Empecé a entender cómo funciona en México, en 2019, tras vivir cuatro años allí. Hasta entonces, tras los cinco años entre Sudáfrica y Mozambique, no sabía que la mayoría de despedidas son un cariñoso “hasta nunca” que se pronuncian con un “hasta luego”. Ninguna de las dos partes lo sabe, ninguna de las dos partes lo quiere, pero tú te olvidas hasta de olvidarles y ellos se olvidan de que te olvidaron. Y ahora toca otra más. Se acaba Bangkok. Y pesan tanto los adiós previos dados como ilusionan los hola nuevos por repartir.
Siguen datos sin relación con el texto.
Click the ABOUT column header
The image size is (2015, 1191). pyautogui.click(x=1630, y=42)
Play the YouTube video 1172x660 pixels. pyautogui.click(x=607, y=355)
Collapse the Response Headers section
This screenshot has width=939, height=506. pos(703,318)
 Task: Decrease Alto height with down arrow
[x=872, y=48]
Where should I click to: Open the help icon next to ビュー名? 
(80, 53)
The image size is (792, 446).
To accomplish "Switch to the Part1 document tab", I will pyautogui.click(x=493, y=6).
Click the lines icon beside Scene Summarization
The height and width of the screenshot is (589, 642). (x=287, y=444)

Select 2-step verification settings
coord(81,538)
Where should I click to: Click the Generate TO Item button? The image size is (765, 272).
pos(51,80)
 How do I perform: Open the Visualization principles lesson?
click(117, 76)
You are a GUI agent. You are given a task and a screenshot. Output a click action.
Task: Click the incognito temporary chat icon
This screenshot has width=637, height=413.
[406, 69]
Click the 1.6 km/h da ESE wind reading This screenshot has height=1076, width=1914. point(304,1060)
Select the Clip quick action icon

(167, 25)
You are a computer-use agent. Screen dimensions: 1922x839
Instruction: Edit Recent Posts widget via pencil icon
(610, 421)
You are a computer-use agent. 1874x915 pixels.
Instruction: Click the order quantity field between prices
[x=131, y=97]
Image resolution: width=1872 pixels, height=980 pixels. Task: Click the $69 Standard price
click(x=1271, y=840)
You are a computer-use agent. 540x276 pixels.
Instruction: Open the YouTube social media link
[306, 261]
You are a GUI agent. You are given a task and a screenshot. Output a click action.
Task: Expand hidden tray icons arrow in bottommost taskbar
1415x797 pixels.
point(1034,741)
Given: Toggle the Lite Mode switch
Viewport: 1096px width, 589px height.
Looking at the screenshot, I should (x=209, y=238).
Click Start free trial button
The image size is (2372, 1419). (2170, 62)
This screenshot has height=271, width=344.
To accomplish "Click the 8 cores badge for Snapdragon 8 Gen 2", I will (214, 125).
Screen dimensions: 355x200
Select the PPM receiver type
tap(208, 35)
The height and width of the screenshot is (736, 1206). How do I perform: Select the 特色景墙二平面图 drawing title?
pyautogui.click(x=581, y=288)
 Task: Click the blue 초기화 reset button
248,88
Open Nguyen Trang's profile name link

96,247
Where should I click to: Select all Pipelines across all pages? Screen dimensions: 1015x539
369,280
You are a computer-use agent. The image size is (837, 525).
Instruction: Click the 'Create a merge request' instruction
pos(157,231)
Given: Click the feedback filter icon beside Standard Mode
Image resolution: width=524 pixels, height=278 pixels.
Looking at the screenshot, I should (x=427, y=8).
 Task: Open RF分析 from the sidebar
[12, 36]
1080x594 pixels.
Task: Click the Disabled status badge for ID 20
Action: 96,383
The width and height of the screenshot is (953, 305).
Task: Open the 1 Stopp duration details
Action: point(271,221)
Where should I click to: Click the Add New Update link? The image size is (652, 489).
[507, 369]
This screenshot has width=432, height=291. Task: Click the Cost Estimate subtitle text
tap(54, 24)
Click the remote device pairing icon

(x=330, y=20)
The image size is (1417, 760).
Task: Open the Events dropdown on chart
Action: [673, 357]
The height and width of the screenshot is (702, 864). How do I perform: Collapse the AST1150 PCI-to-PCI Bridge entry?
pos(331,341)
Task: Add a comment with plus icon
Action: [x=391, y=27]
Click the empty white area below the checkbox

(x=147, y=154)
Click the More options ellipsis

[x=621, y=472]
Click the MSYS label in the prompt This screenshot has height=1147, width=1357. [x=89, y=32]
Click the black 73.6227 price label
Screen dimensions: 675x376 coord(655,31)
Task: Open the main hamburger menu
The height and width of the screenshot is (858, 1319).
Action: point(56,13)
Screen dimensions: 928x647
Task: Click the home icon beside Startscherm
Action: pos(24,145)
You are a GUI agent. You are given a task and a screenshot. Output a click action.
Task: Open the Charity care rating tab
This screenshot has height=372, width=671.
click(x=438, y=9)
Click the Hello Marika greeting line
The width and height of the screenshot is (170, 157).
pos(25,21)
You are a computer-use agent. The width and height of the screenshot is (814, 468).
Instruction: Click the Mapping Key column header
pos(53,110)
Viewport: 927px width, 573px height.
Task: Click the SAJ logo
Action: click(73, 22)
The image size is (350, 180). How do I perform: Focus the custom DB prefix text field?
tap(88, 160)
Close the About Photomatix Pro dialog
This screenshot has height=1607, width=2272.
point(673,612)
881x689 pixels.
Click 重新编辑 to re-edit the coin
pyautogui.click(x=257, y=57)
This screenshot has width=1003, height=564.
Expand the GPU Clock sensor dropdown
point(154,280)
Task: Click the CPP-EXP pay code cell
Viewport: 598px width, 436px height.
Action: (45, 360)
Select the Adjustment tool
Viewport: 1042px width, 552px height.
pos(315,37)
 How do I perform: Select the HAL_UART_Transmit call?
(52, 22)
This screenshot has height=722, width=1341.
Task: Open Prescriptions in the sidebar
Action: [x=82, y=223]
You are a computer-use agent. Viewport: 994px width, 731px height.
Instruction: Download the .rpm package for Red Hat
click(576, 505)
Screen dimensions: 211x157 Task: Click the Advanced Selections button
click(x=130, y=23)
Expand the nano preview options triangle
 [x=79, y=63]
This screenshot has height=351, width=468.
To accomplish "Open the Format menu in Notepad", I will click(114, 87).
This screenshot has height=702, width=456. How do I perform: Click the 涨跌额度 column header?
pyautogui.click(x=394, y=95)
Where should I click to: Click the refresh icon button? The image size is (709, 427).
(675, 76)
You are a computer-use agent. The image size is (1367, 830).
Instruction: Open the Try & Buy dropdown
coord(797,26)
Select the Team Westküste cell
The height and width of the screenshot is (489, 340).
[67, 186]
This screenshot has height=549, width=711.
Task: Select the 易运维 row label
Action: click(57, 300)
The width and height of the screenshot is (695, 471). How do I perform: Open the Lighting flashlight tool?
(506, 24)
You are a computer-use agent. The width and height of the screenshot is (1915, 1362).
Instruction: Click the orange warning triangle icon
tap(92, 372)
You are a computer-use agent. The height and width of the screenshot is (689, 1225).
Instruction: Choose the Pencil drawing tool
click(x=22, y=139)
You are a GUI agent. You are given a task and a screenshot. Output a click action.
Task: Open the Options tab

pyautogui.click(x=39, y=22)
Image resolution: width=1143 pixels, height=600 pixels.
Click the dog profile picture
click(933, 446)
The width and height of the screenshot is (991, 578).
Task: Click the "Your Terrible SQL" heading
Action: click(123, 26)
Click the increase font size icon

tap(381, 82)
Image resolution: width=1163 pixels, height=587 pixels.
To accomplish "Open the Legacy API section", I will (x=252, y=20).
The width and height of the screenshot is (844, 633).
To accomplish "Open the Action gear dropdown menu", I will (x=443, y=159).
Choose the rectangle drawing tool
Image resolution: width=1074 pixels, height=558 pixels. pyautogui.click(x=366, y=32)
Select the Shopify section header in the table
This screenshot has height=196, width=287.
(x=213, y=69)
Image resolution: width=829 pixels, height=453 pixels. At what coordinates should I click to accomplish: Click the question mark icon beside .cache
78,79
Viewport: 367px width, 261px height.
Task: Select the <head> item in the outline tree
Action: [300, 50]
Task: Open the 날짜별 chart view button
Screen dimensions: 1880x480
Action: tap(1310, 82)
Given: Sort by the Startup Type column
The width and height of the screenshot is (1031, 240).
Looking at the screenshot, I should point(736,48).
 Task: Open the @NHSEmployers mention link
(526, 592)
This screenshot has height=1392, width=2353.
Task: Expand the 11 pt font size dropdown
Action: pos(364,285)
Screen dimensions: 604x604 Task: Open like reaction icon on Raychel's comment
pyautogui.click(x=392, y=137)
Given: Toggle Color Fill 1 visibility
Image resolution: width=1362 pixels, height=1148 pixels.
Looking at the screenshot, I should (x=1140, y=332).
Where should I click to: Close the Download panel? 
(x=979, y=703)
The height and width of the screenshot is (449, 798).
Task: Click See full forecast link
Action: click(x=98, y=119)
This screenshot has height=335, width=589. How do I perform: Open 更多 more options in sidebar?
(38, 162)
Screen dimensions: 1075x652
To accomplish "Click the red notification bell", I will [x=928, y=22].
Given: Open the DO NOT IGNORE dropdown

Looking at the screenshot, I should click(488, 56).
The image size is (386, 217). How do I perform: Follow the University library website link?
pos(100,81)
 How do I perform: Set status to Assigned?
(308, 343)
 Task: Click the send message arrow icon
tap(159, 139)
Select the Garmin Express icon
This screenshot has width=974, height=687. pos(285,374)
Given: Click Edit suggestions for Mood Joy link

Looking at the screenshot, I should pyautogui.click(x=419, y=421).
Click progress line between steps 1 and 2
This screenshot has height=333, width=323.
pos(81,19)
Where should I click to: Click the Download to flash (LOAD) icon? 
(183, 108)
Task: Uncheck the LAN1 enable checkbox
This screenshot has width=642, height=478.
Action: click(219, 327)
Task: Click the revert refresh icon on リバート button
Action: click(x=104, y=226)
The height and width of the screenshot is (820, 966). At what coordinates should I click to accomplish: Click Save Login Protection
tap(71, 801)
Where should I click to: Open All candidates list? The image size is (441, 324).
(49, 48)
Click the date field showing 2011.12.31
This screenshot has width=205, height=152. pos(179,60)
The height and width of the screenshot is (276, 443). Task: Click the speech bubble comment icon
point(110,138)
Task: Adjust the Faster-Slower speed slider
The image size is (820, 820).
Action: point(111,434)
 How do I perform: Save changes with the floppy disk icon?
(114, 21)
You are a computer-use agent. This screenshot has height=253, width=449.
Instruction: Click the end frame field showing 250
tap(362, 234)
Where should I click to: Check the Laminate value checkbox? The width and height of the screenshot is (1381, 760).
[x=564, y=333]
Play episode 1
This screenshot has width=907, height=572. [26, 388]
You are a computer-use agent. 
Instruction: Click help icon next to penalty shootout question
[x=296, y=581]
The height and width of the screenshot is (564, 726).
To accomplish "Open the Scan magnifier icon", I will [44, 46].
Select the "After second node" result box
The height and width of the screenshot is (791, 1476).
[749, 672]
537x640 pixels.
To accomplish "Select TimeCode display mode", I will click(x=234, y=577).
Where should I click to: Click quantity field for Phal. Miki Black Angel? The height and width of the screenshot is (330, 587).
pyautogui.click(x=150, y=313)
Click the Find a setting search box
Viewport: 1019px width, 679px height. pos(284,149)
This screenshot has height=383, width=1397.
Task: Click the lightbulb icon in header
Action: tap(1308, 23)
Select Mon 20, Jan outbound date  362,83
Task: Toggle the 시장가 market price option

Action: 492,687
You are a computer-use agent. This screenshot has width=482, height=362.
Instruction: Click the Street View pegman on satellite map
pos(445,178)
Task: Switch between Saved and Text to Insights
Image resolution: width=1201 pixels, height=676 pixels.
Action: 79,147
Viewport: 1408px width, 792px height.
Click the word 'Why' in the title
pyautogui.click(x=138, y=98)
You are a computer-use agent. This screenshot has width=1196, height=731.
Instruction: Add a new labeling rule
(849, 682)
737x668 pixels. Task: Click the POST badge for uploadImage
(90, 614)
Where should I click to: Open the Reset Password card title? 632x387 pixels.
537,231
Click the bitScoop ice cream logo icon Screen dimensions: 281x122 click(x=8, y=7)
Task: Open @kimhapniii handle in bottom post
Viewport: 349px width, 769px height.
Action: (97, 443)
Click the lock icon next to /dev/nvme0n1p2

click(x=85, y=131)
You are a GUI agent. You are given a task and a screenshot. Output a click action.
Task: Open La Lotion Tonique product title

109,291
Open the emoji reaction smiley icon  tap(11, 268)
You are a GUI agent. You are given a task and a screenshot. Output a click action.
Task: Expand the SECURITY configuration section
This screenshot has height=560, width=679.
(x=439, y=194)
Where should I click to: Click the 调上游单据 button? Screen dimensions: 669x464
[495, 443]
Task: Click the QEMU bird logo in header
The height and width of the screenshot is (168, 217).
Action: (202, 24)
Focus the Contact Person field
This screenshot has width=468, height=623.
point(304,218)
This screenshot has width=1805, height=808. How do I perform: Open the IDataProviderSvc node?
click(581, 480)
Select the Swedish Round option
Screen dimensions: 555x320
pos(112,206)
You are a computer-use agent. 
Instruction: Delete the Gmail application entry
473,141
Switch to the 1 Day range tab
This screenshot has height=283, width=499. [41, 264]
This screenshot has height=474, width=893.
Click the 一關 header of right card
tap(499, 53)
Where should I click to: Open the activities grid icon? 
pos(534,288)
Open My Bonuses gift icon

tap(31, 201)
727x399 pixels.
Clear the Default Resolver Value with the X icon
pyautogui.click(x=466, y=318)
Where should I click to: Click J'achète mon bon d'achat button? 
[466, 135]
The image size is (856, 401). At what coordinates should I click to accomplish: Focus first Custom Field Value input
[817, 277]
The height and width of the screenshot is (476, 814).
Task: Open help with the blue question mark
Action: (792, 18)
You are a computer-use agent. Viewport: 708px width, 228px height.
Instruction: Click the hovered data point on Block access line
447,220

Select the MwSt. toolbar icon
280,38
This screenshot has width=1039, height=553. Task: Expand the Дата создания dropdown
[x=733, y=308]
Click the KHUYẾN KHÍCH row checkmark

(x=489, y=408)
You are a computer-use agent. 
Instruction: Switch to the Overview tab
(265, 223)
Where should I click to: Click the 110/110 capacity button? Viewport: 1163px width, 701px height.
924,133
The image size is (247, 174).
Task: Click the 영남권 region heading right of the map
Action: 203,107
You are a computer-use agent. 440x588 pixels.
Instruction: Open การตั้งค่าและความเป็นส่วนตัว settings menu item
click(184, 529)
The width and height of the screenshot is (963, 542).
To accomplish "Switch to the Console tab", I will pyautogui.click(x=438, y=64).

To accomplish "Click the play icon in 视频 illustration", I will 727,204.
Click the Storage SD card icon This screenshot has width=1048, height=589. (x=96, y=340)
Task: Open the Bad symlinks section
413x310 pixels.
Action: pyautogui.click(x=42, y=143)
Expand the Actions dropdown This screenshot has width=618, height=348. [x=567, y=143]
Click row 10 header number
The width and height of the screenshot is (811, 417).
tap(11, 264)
Con los años he comprendido que la vida tiene mucho de ese yin yang chino dual que lo rige todo. Lo mejor de mi vida es, desde ese marzo de 2010 que salí de España, haber convertido mi casa en una maleta, arrinconar la rutina, sorprenderme mucho y haber conocido decenas de personas interesantes con sus vidas exóticas y sus extraños acentos. Pero resulta que lo peor de mi vida es la pereza de deber explicar cualquier historia pasada desde el inicio y el carecer de amigos a los que quieres mucho aunque quizá ya no te gusten. A los nuevos eso no se lo pasas porque hay una edad donde la amistad ya no se presta.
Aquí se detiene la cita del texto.